As I roll over at 8:45 in the morning every Tuesday and Friday, I think to myself, “What are you doing?” I am going to aerobics. Yes, I go sweat with about 25 women and four men and an instructor who snaps her fingers every 10 seconds.
It is obvious to me that aerobics can do my mid-section some good, but it makes me so tired, and the next day I am sore. I hate the idea of people gathering to do exercise. Who really wants to see another person bending over, sweating and spreading their legs in front of you?
I am not one of those people who are with the so called program of the 90s. You know, the program that makes you read every label for fat grams, count every calorie, and want to look like Fabio or Janet Jackson. Of course, if I ever met Janet I would tell her the program was great because she is fine.
Health clubs are another area that I am not too fond of. First of all, I refuse to pay money to work-out. I’d rather be like Rocky Balboa in Russia and build some pre-historic gym. Besides a lot of people I know that have paid memberships don’t even like to go to their health club. They refer to them as meat markets. Yes, just a place to pick up a date. I don’t need five or 10 women approaching me when I lift weights trying to get my phone number or seeing if they can take me home, not that I lift a lot because weights are indeed heavy and lifting also makes me tired.

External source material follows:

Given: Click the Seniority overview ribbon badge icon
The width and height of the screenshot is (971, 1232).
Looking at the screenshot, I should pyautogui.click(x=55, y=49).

It seems that everywhere I look I get reminded of how skinny is in. I see it on television and in magazines.
Beer commercials make me laugh. They have pretty women or buffed men trying to sell us beer and I hardly ever see anyone around me looking as good as they do on television when I consume beer. Where is the unfit beer belly having, fight starting bum at in the commercial? I think that they show what people may see after a few beers. Rumor has it anyone looks good after a few beers.
The whole idea of being fit has made me sick to my stomach like a hot, greasy Bravo burger. Women walking around that are very pretty and well built; yet they claim to be so fat. Give me a break! Fat is weighing 218 pounds as a high school freshman, not weighing 103 pounds as a college senior.
The infomercial business has also made me ill about the depiction of how large is wrong. Susan Powter gets on television talking about “Stop the Insanity” and what she should be trying to stop is her hair loss. Then there is Tony Little who tells us how to do a “correct” sit-up for better abdominal muscles. Tony I tried it, twice, and I still have a large tummy.
People are so consumed by looking good that they go to great lengths to try to look better. A few years ago Geraldo Rivera had some tissue extracted from his buttocks and put into his eyebrow region. I guess you could say that he was the original Butt Head. In the quest to look good women have put their bodies in danger by getting breast implants. Don’t they know it is who you are and not what is in your bra?
Women are not the only ones who damage their bodies though. A lot of men think that sticking needles in their butt (doing steroids) will get the ladies and give them a great body. Well it does make them look fit but it also is doing a lot of damage to other parts of their body.
It is 1995 and hopefully this “fat is wrong” stuff will end. I know that there are a lot of people whose New Year’s resolution was to go on a diet and lose weight, but the diet starts tomorrow. I feel that as long as you are not in any type of health risk then it is okay to be larger than most.
People have teased and laughed at others who don’t fit the mold of the hunks or babes. Hey, lets laugh at the people who do fit the mold of the cosmetic world. No, we could not do that, some feelings might be hurt. Ah yes, this is the big payback. So to all my unfit readers stay large and in charge and don’t let skin and bones ruin who you are inside.